Baker Brothers Advisors holds 540,000 shares of Biodel, which is a bullish sign to me. Baker Brothers have had good success this year with several small cap biotechs, realizing huge gains in a short time frame.
Vanda Pharmaceuticals (NASDAQ: VNDA) has seen a huge appreciation in its stock price recently, hitting a 52 week high of $13.30 on June 12th. I wrote about Vanda in August of 2012, believing it was undervalued and gave it a one year target price opinion of $10 a share. The recent huge run with Vanda began when its developmental drug tasimelteon successfully completed a Phase III clinical trial for the treatment of a circadian rhythm sleep disorder. The stock has more than doubled since April of this year. Baker Brothers Advisors holds 5,745,000 share of the company, which is now a huge winning position for them.

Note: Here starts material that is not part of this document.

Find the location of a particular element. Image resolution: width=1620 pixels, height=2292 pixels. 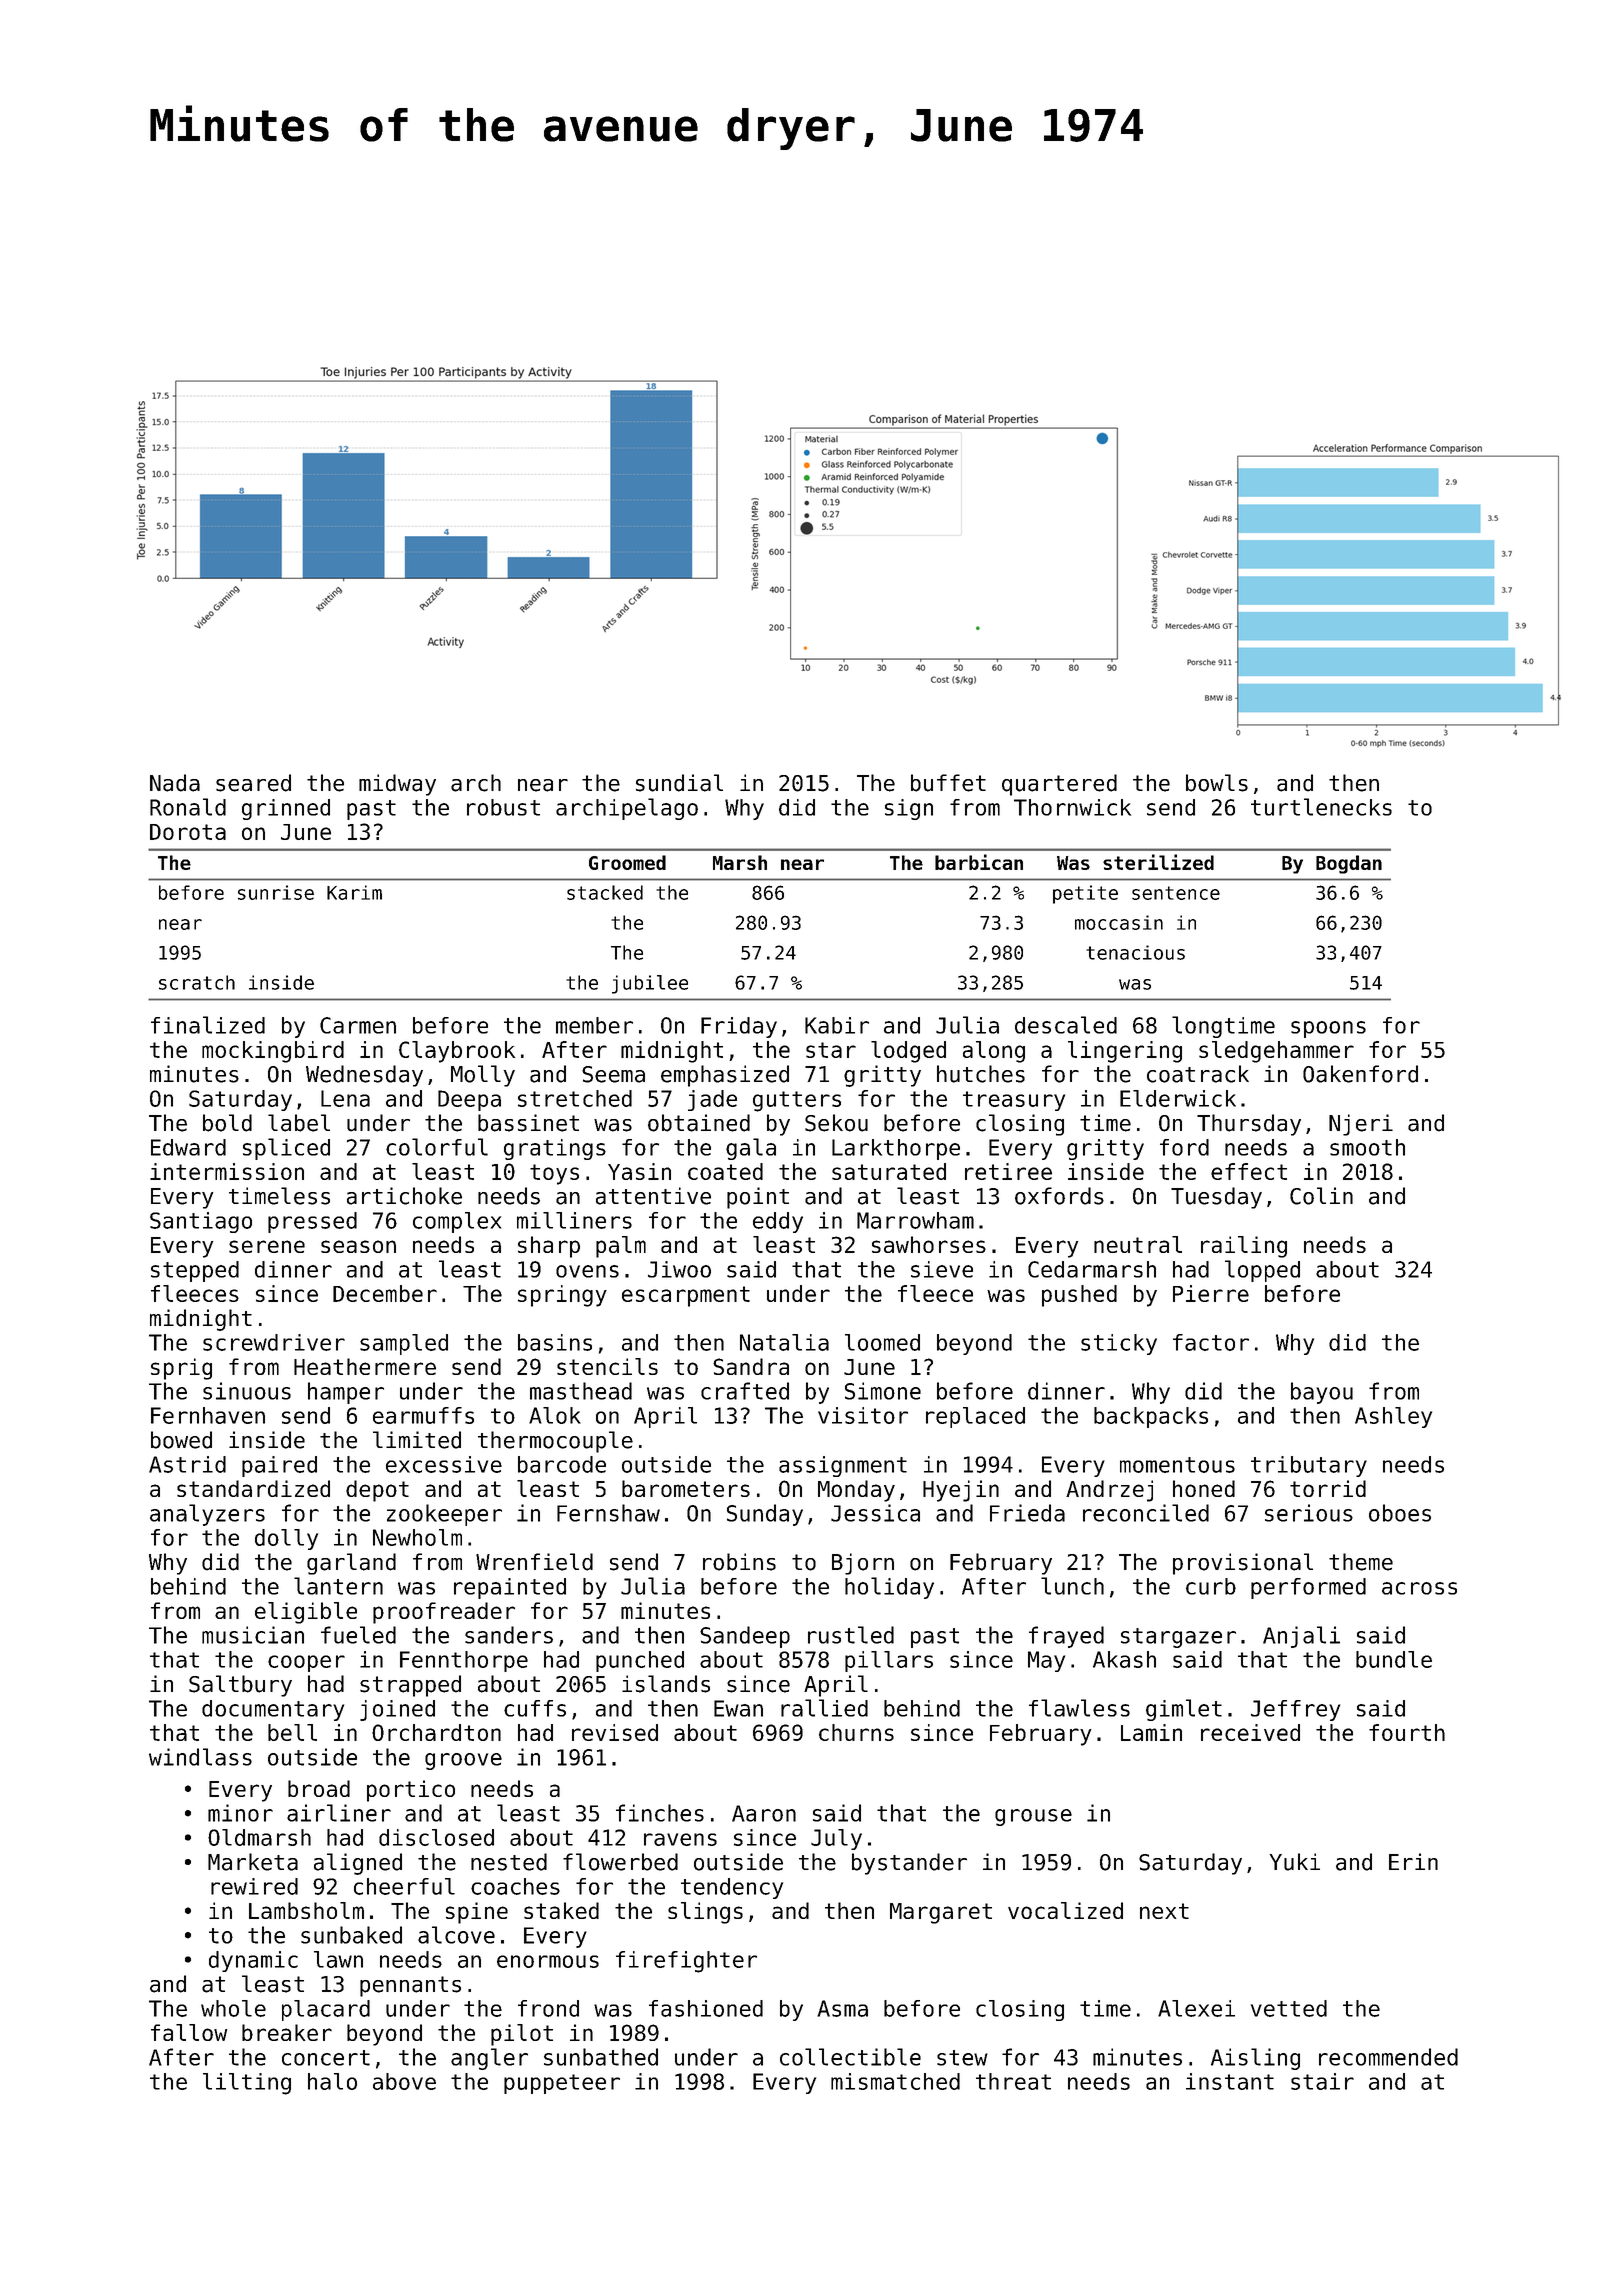

Bogdan is located at coordinates (1349, 864).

Clovis Oncology (NASDAQ: CLVS) has been on an epic run over the past year, rallying from $11.19 in November 2012, to a recent 52 week high on June 3rd of this year. The company presented positive results at The American Society of Clinical Oncology (ASCO) Annual Meeting in Chicago, from its ongoing Phase I/II trials for both CO-1686 and rucaparib. Rucaparib is a potent poly ADP ribose polymerase (PARP) inhibitor active in patients with ovarian, breast and pancreatic cancers, while CO-1686 is designed to treat non-small cell lung cancer (NSCLC).
Baker Brothers Advisors are very intelligent when it comes to small cap biotech investing. Seeing them with a position in Biodel is a very good sign. Also worth noting, is Orbimed's 2,874,153 shares in Biodel, with 1,478,643 of those recently added. Orbimed is also known to have a very good record with investing in small cap biotechs.

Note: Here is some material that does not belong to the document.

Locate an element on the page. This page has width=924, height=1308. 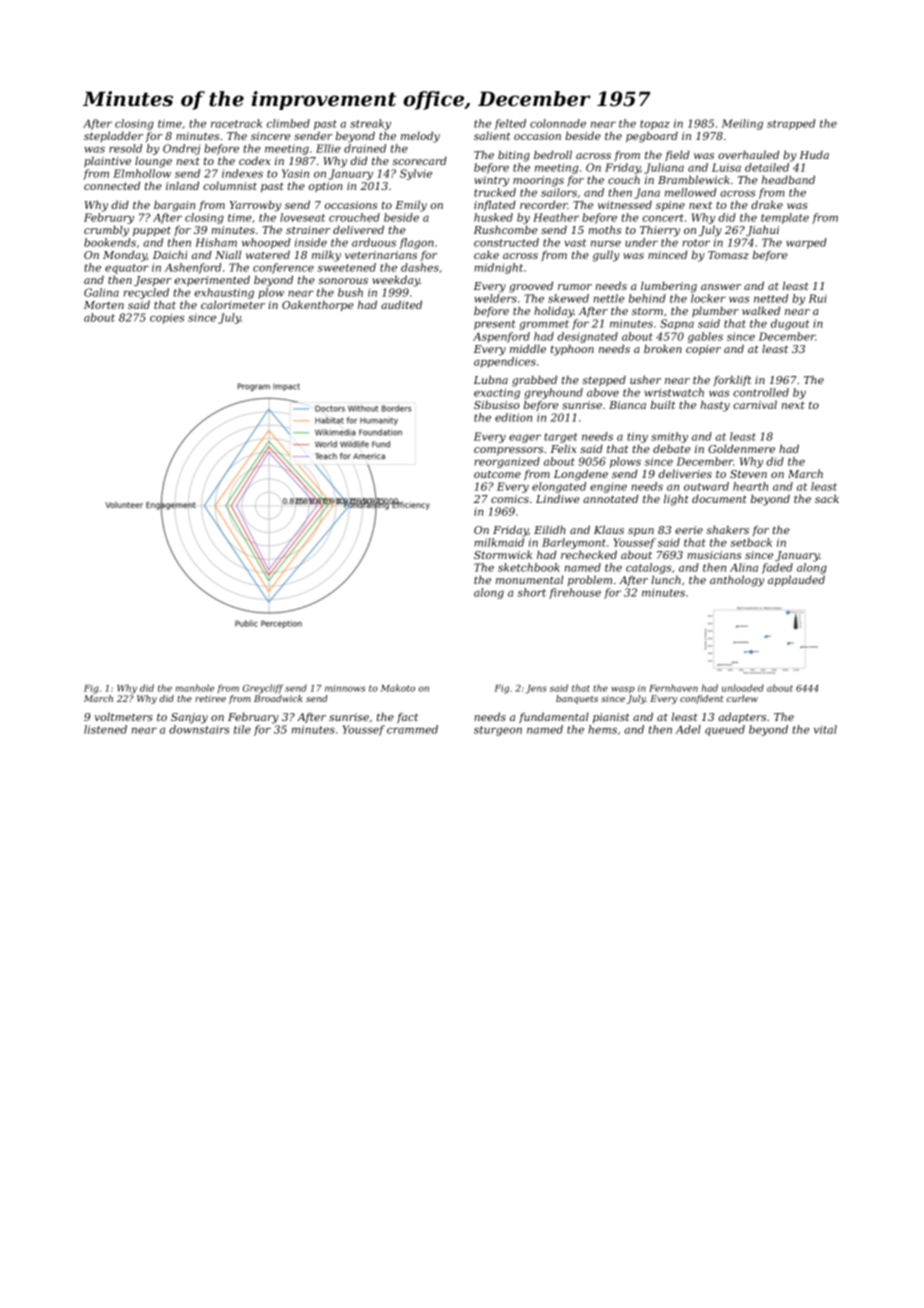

Financial and Share Structure
Biodel burns roughly $5M a quarter, so the company has enough cash to get through the next year.
The chart above looks very solid, with the uptrend resuming after being initially overbought as indicated by the MACD histogram (yellow indicator). I see a nice pattern of continuation with lower highs and higher lows. Because this is a low float stock, the price movement can be very sudden and drastic.

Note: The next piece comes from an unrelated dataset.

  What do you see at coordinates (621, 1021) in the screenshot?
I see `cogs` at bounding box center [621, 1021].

With a current market cap of about $60M and products in development for the multi-billion-dollar diabetes market, Biodel is significantly under speculated. So far, it seems evident that the company has addressed the issues the FDA had with Linjecta and the company is ready to move forward with BIOD-123. With catalysts looming, speculation of partnerships, and a large market opportunity, it is my opinion that Biodel will see a significant run in the coming months.
My short-term target is $6.00. If positive data is announced, then I expect the stock to double from current levels to between $8 and $9.
Disclosure: I am long BIOD.
Disclaimer: This article is intended for informational and entertainment use only, and should not be construed as professional investment advice. They are my opinions only. Trading stocks is risky -- always be sure to know and understand your risk tolerance. You can incur substantial financial losses in any trade or investment. Always do your own due diligence before buying and selling any stock, and/or consult with a licensed financial adviser.